One of the things I didn't love about this book was that the historical aspects got really confusing.  I spent a lot of time googling different historical characters and their stories so that I could get a better idea of what was going on.  It made it a little hard to get into the story.  I also didn't like that the story kind of just ended; Joan lived a long while after the point at which the story ended.  I was definitely left wanting more.

Overall, this was a good read that made me want to read everything I can find about Joan of Kent. 3 stars. 

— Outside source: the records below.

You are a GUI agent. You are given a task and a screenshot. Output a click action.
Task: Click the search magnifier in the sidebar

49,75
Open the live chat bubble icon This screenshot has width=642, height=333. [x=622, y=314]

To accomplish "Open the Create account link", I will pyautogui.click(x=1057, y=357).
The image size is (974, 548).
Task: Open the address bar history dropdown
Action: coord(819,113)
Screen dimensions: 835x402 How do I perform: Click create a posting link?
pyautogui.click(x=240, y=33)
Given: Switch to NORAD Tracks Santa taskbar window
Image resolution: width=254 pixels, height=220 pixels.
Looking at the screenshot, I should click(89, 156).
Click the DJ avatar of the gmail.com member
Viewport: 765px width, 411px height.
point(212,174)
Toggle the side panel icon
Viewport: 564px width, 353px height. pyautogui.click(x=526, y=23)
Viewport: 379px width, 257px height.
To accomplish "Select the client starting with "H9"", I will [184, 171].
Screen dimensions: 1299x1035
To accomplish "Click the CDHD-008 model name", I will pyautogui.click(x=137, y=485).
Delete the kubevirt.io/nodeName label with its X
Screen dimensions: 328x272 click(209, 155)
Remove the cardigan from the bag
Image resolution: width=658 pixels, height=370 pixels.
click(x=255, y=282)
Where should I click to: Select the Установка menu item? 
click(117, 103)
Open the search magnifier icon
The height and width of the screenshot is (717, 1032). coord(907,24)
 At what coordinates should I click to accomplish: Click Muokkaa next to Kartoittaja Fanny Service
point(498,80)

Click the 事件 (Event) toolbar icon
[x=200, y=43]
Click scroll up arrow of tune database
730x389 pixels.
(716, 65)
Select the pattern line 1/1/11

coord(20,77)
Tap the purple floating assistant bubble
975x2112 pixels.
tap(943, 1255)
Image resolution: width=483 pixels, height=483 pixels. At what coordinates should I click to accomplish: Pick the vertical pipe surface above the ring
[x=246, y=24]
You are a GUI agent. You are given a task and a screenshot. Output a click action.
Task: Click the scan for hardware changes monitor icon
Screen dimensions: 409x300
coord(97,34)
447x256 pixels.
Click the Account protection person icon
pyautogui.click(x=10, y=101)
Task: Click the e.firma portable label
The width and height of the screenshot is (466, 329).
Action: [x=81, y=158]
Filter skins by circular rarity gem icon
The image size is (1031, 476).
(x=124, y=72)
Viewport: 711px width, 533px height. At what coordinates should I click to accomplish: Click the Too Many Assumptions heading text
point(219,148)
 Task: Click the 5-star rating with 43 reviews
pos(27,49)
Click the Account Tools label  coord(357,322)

I received this book from NetGalley in exchange for an honest review.

2 comments:

  1. I think there's so many things that could have made this a great story since Joan has such an interesting history, but there were just a lot of aspects that didn't work for me. I find out that The First Princess of Whales is about her, and one people seem to enjoy, so I'm curious about it to see if I'll enjoy it more than this one.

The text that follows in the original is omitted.